Relative Strength Outlook Through 2014

When discussing the long-term results of relative strength strategies, we often refer to the data found at the Ken French Data Library. Click here, here, and here for some of our past commentary on this data which highlights the magnitude and consistency of outperformance over time. A close study of the data reveals that a high percentage of rolling 5-year periods have been favorable for relative strength strategies. However, the data clearly shows that relative strength strategies periodically get put through the wringer! Nothing is perfect.
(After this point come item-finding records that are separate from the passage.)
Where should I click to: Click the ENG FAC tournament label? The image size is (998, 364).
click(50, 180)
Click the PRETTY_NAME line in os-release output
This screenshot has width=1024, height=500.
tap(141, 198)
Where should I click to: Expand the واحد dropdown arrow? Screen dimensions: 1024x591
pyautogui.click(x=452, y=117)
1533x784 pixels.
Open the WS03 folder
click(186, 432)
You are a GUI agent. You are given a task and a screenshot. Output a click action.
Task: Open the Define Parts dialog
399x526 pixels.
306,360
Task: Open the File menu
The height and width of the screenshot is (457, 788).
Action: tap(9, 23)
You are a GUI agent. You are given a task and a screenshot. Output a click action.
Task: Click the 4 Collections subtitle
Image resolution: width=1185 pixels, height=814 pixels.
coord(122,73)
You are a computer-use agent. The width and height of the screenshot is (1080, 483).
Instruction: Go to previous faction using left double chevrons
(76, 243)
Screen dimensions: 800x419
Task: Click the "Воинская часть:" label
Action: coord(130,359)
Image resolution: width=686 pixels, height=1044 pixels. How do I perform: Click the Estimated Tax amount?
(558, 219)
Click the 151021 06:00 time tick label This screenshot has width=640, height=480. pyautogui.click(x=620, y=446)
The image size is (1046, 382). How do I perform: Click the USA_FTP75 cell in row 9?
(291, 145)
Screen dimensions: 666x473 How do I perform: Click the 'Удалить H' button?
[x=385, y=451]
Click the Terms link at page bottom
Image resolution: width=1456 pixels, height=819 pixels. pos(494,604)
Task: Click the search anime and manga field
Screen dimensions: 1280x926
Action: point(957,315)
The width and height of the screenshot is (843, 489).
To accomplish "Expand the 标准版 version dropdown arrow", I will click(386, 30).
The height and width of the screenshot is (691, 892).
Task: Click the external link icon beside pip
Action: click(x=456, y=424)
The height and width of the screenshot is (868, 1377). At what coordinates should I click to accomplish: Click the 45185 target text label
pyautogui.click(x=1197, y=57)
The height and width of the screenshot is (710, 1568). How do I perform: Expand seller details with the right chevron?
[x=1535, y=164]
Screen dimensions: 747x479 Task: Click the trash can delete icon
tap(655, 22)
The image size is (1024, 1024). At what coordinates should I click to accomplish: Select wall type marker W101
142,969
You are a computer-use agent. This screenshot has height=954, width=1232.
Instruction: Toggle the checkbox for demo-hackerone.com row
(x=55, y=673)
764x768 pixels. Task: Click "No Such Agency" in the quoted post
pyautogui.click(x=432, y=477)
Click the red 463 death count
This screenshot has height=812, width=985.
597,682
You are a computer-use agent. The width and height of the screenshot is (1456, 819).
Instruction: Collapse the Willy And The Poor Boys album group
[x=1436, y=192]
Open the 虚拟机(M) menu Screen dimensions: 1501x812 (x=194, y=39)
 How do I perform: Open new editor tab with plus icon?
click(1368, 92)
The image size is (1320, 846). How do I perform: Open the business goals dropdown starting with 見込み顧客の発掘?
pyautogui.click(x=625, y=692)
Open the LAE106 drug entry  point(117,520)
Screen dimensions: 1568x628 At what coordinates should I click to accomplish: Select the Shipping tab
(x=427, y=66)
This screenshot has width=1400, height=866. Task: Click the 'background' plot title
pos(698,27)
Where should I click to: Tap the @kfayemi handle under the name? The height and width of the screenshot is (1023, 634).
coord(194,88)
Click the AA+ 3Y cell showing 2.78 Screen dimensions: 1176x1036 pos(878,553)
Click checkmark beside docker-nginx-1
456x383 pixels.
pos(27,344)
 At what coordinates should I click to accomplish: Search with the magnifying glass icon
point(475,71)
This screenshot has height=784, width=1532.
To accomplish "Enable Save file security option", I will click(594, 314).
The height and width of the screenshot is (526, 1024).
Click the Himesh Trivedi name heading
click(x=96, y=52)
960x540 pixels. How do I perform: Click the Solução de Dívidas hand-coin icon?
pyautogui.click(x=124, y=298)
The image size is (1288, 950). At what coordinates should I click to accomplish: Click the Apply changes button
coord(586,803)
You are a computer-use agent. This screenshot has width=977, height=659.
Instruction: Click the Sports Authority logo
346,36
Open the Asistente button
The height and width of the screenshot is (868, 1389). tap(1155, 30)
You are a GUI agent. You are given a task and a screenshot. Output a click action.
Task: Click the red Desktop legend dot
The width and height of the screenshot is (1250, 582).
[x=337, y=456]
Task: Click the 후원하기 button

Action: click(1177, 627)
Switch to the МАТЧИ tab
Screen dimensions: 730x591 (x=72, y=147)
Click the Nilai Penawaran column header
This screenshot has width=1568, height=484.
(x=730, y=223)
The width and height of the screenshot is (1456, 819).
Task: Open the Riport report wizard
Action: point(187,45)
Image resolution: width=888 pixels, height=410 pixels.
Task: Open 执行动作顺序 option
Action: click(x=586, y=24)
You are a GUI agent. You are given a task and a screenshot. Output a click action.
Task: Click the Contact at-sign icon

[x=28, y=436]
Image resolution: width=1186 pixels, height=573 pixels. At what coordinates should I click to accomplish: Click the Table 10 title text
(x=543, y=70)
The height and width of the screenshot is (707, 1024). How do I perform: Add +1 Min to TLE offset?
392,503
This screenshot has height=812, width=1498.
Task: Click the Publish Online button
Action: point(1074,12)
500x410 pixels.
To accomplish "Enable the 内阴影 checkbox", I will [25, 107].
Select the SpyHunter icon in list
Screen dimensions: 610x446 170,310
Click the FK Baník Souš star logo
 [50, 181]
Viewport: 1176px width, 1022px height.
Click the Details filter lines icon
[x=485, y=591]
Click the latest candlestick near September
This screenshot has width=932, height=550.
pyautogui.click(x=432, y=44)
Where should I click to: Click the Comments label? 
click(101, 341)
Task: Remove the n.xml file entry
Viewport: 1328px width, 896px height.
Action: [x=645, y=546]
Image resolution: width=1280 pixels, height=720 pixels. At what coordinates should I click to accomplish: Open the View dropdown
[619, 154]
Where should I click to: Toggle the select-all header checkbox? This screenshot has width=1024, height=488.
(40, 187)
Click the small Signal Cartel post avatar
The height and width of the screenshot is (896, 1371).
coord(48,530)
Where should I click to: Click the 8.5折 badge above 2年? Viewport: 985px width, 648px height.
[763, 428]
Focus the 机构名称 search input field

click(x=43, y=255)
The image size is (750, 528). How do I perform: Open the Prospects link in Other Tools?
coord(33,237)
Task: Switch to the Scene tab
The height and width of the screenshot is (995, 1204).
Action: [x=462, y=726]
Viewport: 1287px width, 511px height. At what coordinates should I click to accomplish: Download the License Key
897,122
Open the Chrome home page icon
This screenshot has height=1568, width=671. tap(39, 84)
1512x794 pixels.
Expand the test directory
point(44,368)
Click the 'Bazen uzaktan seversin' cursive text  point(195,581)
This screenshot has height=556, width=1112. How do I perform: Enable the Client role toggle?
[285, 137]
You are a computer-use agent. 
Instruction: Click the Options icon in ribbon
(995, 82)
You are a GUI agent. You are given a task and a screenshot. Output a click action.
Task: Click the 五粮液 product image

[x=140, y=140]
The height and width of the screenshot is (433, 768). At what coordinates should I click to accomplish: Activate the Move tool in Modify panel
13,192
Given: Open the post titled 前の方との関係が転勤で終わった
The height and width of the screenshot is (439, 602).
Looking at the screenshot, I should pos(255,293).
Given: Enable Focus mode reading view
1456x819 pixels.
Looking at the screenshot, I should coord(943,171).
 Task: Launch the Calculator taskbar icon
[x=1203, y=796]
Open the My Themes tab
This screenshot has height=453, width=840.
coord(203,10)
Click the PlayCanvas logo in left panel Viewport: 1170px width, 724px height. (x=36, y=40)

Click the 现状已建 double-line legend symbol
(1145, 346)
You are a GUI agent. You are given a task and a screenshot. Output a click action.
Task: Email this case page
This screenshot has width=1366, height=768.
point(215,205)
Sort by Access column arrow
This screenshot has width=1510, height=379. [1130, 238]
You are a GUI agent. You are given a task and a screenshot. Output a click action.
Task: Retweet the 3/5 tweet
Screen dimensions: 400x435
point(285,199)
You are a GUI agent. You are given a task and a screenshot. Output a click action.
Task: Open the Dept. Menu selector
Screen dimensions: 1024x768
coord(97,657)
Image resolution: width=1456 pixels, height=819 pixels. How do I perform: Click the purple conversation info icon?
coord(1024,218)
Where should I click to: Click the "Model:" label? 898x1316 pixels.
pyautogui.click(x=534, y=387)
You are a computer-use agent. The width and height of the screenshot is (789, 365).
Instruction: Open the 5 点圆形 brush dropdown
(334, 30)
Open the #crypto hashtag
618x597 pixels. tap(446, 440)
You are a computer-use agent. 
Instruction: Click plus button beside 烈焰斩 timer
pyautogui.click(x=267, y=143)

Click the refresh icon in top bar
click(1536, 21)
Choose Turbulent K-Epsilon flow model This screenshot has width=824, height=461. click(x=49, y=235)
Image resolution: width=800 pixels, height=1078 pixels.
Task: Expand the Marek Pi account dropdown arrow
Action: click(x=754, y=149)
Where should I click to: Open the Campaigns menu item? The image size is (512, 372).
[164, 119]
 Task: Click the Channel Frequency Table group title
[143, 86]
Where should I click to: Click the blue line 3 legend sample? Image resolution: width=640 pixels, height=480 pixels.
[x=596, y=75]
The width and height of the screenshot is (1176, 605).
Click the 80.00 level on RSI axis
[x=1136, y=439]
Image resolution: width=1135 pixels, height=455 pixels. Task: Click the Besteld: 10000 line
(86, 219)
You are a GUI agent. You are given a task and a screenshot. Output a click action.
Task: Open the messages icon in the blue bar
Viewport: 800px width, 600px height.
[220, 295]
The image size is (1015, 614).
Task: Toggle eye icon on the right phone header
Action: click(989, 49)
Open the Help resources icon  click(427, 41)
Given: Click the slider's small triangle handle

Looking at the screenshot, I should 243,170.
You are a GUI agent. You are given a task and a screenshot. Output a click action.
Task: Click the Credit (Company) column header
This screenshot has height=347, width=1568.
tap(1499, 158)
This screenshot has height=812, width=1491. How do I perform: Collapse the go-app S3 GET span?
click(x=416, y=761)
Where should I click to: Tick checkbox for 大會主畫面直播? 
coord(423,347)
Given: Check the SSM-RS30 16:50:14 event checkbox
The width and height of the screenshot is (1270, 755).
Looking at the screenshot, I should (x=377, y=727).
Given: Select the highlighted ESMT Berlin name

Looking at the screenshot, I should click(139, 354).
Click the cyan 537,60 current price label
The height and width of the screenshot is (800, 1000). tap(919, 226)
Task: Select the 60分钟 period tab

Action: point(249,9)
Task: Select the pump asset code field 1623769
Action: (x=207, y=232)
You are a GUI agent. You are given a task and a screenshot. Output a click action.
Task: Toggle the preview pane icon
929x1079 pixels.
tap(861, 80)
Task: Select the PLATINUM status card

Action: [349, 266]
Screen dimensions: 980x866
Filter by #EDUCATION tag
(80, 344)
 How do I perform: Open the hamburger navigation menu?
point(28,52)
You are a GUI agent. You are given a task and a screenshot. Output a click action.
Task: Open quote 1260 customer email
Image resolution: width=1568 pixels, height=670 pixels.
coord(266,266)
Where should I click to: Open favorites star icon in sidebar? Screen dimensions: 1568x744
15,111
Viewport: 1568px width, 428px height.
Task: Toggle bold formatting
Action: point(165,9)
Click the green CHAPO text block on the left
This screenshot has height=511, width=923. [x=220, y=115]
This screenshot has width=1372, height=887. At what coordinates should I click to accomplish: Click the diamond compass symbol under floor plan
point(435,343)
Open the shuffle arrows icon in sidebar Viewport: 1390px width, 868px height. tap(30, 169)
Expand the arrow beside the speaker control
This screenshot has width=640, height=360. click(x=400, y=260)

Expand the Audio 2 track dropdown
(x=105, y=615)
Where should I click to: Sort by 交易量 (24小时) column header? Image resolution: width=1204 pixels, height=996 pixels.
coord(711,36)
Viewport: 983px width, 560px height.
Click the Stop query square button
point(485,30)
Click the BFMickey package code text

One such period was June 2008-June 2009, as is shown in the chart below.

(Click to Enlarge)

As shown in the chart above, a simple relative strength strategy underperformed a cap-weighted benchmark by roughly 20% from June 2008 to June 2009. What was it about that environment that made it so difficult for relative strength strategies? Simple answer: frequent leadership changes. In other words, there was a dearth of sustainable trends during this period of time.

Now for the good news! After identifying four such periods of underperformance of relative strength strategies since 1927, GMO then calculated the outperformance of a simple relative strength model over the subsequent five years.

(Click to Enlarge)

GMO points out that relative strength strategies have generated nearly 7% annual outperformance over a cap-weighted benchmark over the 5 years following periods of being sharply out of favor. Right on cue, relative strength has mounted a comeback over the last year and a half as we detailed here.

I would hope that this data would get some investors excited! It certainly gives me reason to believe that the next several years could be very rewarding for relative strength investors.

Past performance is no guarantee of future returns.

4 Responses to Relative Strength Outlook Through 2014

  1. rich anselmo says:

    not only is the ocnl out performance a concern but the drawdown. like you, i too have backtested many r/s strategies. the drawdown’s far exceed my trend following models.

    do you think with the emergence of many inverse ETF’s to include w/ R/S, there will be less drawdown and better performance going forward? any suggests on how to implement a stoploss strategy? (i currently use 2times average drawdown). How about maintaining a permanent short term Put option equivalent to proft?

  2. Andy Hyer says:

    Nearly all of the fully invested relative strength strategies that I have seen have higher standard deviation than the market and can have market-like drawdowns periodically. However, that seems to be reasonable if you can generate significant outperformance over time.

    We have also done a lot of work with applying relative strength to more conservative strategies that can shift into more defensive asset classes when needed. They may not get the same level of outperformance of a fully invested relative strength strategy, but they probably won’t have the same drawdowns either.